本发明公开了一种基于单细胞病理图像细胞核的分割和聚类方法及系统,属于图像处理技术领域,本发明基于轮廓追踪方法计算所述病理组织图像中存在的所有的闭合轮廓;并对轮廓进行优化得到细胞核分割图像,然后根据所述细胞核分割图像对应的mask图像将所述细胞核分割图像切分成单个细胞核小图像;通过所述mask图像提取对应区域的细胞核的影响特征;通过特征筛选去除冗余特征,然后使用umap特征降维方法筛选最重要的两个特征对细胞核进行聚类。
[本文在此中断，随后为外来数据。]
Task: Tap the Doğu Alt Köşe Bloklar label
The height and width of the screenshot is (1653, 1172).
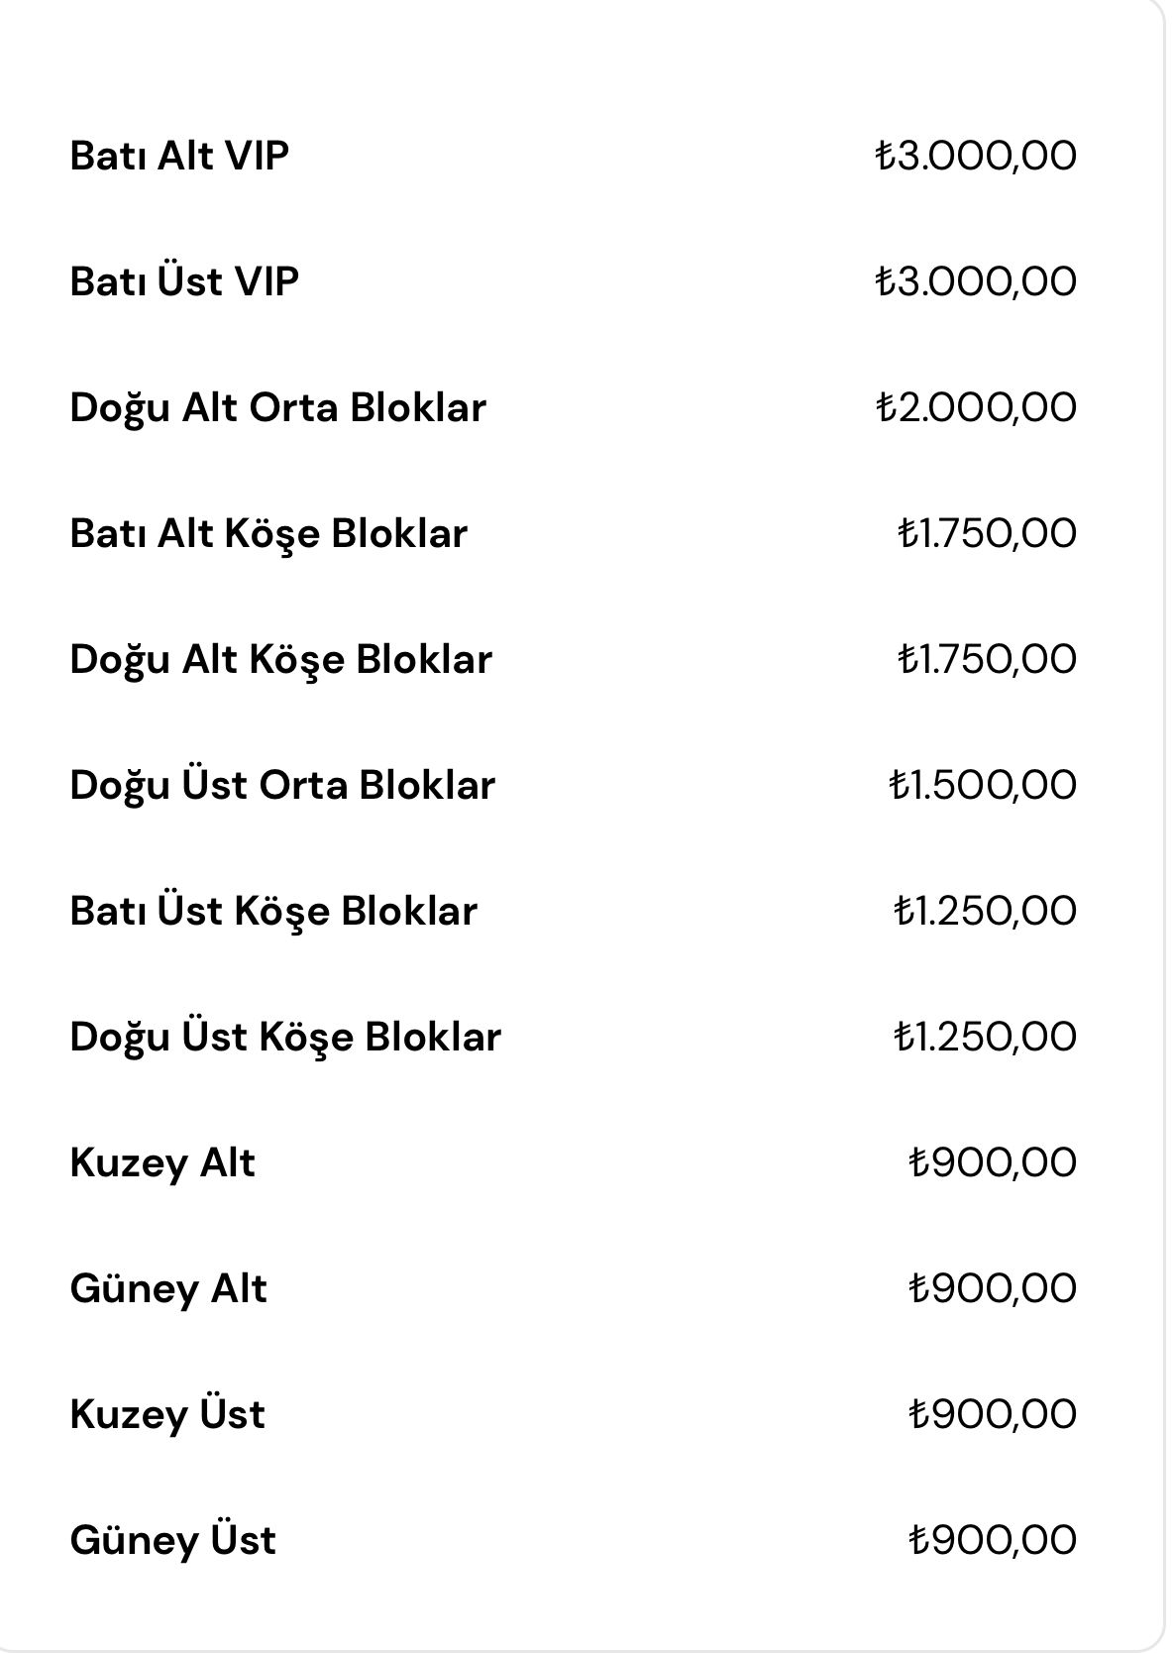Action: point(280,660)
通过先将病理图像中的细胞核区域分割和切分出来,然后利用切分后的单细胞核进行特征提取,使得聚类依据更有客观性。

Description

一种基于单细胞病理图像细胞核的分割和聚类方法及系统
技术领域
本发明涉及图像处理技术领域,更具体的说是涉及一种基于单细胞病理图像细胞核的分割和聚类方法及系统。
背景技术
图像的分割与分类是图像处理中基本的操作,传统的方法是通过Matlab的一系列图像分割函数对图像进行处理,从而达到分割的目的。随后对目标物体进行特征提取,利用特征的特异性对对象进行分类。虽然随着各方面研究的不断推进,图像分割和分类已经有了一个较大的进展,但是在医学方面病理图像分割的精确度依然存在很大的提升空间,且随着科技的发展,计算机辅助诊断(CAD)技术不断应用于各种领域,均得到了实质性的进展和效果。因此计算机技术与医疗诊断的结合迫在眉睫。
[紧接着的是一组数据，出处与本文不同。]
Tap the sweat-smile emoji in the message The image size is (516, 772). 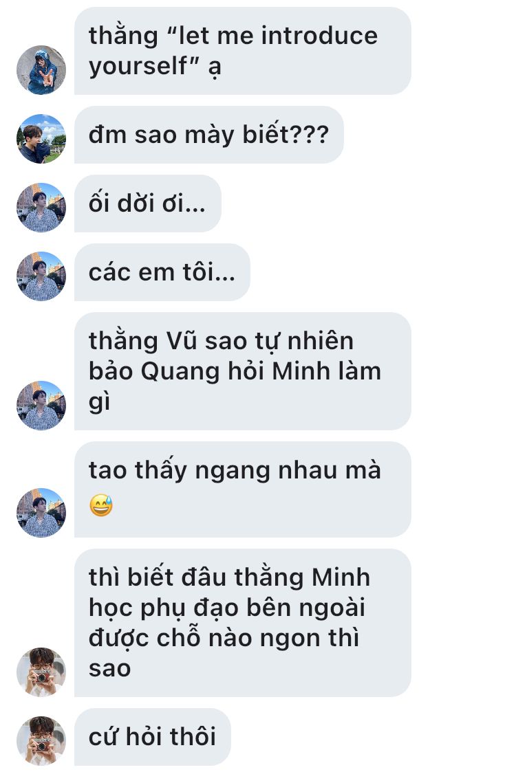click(101, 505)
计算机辅助诊断可以提供高速、可重复的医学图像分析,结果更加客观、准确。细胞核检测与分割是医学图像分析中关键的第一步,然而,由于染色不均匀、细胞形态不规则、细胞核之间存在粘连以及杂质噪声等情况,准确的细胞核分割与计数仍然面临着很大的挑战性,现有细胞图像分割技术主要采用深度学习算法,需要大量的训练数据,而免疫组化细胞图像标注样本极难获取,训练数据不足,从而导致准确率不足。同时,深度学习算法计算量很大,对计算机资源要求较高。
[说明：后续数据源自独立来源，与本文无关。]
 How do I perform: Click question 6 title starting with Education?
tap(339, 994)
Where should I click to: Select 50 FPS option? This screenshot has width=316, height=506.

因此,提供一种能够快速分割细胞核、提高细胞核分类准确率的病理图像细胞核的分割和聚类方法及系统是本领域技术人员亟需解决的问题。
发明内容
有鉴于此,本发明提供了一种基于单细胞病理组织图像细胞核的分割和聚类方法及系统,通过将病理组织图像分割为单细胞,并基于分割的单个细胞对细胞核进行聚类,提高细胞核分类准确率。
为了实现上述目的,本发明提供如下技术方案:
一种基于单细胞病理组织图像细胞核的分割和聚类方法,包括:
读取病理组织图像;
基于轮廓追踪方法计算所述病理组织图像中存在的闭合轮廓;
根据输入的所述病理组织图像的梯度特征对重叠的闭合轮廓进行评估,包括以下步骤:
获得局部最突出的轮廓;
对所述局部最突出的轮廓的封闭区域进行轮廓优化,并基于优化后的轮廓分割所述病理组织图像得到细胞核分割图像;
根据所述细胞核分割图像对应的mask图像将所述细胞核分割图像切分成单个细胞核小图像;
通过所述mask图像提取对应区域的细胞核的影响特征;
通过特征筛选去除影响特征中的冗余特征;
使用umap特征降维方法选出经过特征筛选的影响特征中最重要的两个特征对细胞核进行聚类。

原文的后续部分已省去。